Happy Monday! Ok, who am I kidding? Those words never belong in the same sentence, let alone be their own sentence. Still, it is Monday, so what can you do? I should mention that this post contains some spoilers. If you are concerned about spoilers, you should probably stop here.
Last week, I mentioned that I would begin Game of Thrones by George R.R. Martin. I did not begin it; I devoured it. It’s hard for me to find large periods of time to just sit and pleasure read, but I found myself making the time for this book. I was hooked from the first few pages. So much so, that I am going well out of my way to make a trip to the library today for the next book in the series. The story line is great, but you can have a great story and still end up with a crappy book. These are some of the reasons why Martin ends up with a fantastic book.
- The Characters–I would have loved to see Martin’s work space while he was writing this first book. There are a million characters in it. I exaggerate, but not by much. I had been warned before I ever started with this book that there were a lot of people to keep track of, but I really didn’t have too much trouble with it. To me, that means that Martin took extra care to keep all his characters straight for the writing process. He has a firm grasp on all these people, so he can write about them in a way that is clear and easy (for me, at any rate) to keep track of. I was also thrilled with the complexity of his characters. There were only a few people that I hated outright (Cersei, Jaime, Gregor) and very few people that I loved outright (Arya, Bran). Everyone else had this wonderful shading to them. Catelyn, for example, was a character that I mostly loved, but then she was a total hag to Jon and that made me mad. Then there were people who were mostly douchebags, like the Hound, but then they showed something that didn’t make them 100% horrible. One place in particular was with Sansa after Joffrey becomes king. He’s kind to her in a rather cold, fatalistic sort of way. It’s just enough to give you pause. I have something to aspire to with my own character writing.
- The Chapters–I really appreciate the different chapter breakdowns that Martin gives the reader. There are so many people to worry about that it would be very easy to forget things about them, and forget their own subplots. Martin breaks down the chapters so a different character is the focus of it. You could get the same plot point from three different perspectives, each one advancing the plot, like a literary relay race. For example, once Eddard Stark is imprisoned, you might get his perspective, then Arya’s later on, and then Sansa’s later still. This is especially wonderful because you not only jump from male to female perspective, but from adult to child.
- The Subplots–Sometimes, writers will add in subplots as a “beside the point” feature. They have nothing, really, to do with the main plot, but they give more depth and richness to the characters. The thing that makes me feel insignificant and small as a writer is that Martin’s subplots almost always seem to advance the main plot in some way. As I was reading, I kept imagining this world of Westeros as a complicated house of dominoes.
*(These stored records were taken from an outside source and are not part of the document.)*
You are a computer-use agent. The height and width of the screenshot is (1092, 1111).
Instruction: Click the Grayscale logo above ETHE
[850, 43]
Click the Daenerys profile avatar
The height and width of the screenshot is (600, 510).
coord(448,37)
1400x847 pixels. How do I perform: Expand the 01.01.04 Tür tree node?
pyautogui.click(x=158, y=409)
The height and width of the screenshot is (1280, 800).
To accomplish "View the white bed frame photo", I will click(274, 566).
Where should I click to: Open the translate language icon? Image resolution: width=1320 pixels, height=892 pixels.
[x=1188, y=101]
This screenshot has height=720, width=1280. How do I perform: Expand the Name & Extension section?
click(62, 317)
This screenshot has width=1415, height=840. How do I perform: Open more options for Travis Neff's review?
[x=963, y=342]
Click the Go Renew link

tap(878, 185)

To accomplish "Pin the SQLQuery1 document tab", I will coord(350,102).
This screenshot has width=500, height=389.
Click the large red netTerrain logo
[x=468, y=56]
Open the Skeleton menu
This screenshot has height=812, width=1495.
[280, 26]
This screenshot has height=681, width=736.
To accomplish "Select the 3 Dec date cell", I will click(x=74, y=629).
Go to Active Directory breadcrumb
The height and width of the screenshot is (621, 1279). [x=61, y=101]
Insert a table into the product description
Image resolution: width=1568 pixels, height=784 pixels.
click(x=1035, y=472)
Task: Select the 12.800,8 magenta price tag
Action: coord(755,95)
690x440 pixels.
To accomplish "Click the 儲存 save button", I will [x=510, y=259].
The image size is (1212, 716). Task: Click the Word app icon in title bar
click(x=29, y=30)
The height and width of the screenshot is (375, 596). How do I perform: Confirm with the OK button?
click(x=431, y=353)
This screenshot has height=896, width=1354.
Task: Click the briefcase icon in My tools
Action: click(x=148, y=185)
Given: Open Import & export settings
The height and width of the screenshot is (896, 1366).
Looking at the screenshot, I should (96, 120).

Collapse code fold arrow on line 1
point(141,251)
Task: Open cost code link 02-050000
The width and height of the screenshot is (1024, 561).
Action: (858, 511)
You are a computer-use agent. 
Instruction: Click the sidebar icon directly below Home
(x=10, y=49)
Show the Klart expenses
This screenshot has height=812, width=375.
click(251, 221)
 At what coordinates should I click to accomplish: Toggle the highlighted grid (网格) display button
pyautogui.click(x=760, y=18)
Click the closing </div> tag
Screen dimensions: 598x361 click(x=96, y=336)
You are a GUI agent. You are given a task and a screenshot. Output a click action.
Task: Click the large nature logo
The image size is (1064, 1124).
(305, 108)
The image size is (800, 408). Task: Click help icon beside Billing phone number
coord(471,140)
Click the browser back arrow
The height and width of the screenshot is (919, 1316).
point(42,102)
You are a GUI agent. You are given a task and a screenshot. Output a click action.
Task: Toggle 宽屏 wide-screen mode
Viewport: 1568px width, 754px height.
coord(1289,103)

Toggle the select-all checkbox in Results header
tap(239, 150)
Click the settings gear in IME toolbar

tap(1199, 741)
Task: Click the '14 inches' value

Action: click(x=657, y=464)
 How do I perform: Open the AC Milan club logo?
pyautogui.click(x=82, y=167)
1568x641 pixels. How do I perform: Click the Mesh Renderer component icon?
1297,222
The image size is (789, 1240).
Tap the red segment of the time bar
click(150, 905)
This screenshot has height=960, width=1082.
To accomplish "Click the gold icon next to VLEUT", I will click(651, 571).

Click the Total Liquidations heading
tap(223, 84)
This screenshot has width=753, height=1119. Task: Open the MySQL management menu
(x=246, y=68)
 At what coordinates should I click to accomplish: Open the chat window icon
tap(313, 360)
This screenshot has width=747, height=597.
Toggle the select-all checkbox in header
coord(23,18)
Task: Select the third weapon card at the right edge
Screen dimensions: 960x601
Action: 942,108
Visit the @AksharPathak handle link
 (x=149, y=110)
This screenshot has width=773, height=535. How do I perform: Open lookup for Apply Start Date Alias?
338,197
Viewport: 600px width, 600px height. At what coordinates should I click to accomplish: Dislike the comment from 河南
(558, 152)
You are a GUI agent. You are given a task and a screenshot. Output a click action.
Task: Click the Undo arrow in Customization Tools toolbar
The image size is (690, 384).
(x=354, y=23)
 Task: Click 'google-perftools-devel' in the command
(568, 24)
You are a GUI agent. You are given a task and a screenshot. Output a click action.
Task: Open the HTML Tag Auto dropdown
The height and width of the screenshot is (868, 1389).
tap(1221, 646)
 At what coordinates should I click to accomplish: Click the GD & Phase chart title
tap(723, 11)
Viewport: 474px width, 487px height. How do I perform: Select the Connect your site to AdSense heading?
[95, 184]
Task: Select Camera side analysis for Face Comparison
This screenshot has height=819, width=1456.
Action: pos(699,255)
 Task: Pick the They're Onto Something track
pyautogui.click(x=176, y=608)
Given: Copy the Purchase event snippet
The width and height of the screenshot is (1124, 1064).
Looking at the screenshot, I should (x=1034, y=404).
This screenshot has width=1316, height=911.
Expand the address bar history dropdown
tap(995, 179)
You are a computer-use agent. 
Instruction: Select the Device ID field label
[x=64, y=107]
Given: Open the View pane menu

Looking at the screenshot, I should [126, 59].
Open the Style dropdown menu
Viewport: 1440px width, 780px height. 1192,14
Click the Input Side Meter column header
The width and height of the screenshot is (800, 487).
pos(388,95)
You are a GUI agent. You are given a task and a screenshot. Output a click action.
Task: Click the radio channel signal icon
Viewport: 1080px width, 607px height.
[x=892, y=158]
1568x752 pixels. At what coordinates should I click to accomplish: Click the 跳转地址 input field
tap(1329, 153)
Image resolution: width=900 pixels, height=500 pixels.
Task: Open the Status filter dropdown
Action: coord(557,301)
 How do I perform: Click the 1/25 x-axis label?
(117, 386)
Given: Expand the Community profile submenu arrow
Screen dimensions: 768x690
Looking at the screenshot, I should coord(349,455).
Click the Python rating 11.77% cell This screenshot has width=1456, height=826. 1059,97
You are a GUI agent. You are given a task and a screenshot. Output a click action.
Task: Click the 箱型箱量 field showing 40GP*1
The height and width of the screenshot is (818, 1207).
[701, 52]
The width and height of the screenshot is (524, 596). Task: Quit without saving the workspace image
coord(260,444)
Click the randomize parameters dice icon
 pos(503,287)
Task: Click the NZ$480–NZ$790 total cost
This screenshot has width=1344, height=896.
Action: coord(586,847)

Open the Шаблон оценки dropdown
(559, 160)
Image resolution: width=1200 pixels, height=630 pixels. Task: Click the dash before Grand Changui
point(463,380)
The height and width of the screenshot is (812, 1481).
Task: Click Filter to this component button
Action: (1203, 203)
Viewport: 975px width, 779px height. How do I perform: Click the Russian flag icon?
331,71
One domino falls here, one way over there, and they start the chain from the bottom as the main plot starts it from the top and before you know it the entire thing is imploding with you in the middle of it.
- The Women–Martin gives us some rather strong female characters. They’re not all strong. I spent most of the book wanting to smother Sansa with a pillow (I’m sure Arya would have held her down). I have no use for her, and I’m told I’ll have less use for her as the series progresses. Oh, goody. But that’s part of what makes the book great. Then, we have Arya. She’s learning blade skills, she thinks for herself (even if she’s not always making the best choices), and she has a strength her sister lacks. She’s not perfect by any means, but I love her completely. I’d probably ground her for life if she were my own daughter, but she’s not. I love that one of the deadliest bad guys is a woman. As much as I despise Cersei, she is a bad ass. Sure, there are a lot of people you need to watch out for, but the one I would always keep my eyes on is her. Catelyn lets us watch her struggle with her weaknesses in order to be strong. The Lady of Winterfell battles with the mother of Robb. She does what she needs to do for her son even though it takes its toll on her personally. Unlike her sister, Lysa, who does what’s best for her and turns her son into an insufferable budding sociopath in the process. Catelyn and Lysa contrast true strength and false strength. Catelyn is in a battlefield, exposed to all the dangers and having her action or inaction potentially affecting the outcome of the battles they fight. Lysa has the strength of the Eyrie and not much else. She has bravado because she believes her stronghold is impregnable. Without her walls and without an enemy on her doorstep, she has no risk to her bravery (She should be medicated, if you ask me. Cersei is cunning-scary. Lysa is psycho-scary.). There is no static female characterization to this first book, and I really appreciate that.
I watched the first episode of Game of Thrones from HBO to see how close it was to the book. I have to say I was impressed for the most part. All of the child characters are older in the show, and I can understand how difficult it would be to work with children as young as the ones in the book, but their advanced ages took something away from the story. There’s something more urgent for me in a 7 year old Bran getting shoved out of a window than in a 10 year old. There’s something more desperate about an 11 year old Sansa getting betrothed to the Crown Prince than there is a 13 year old. Still, the first episode did an excellent job setting up the show according to the book.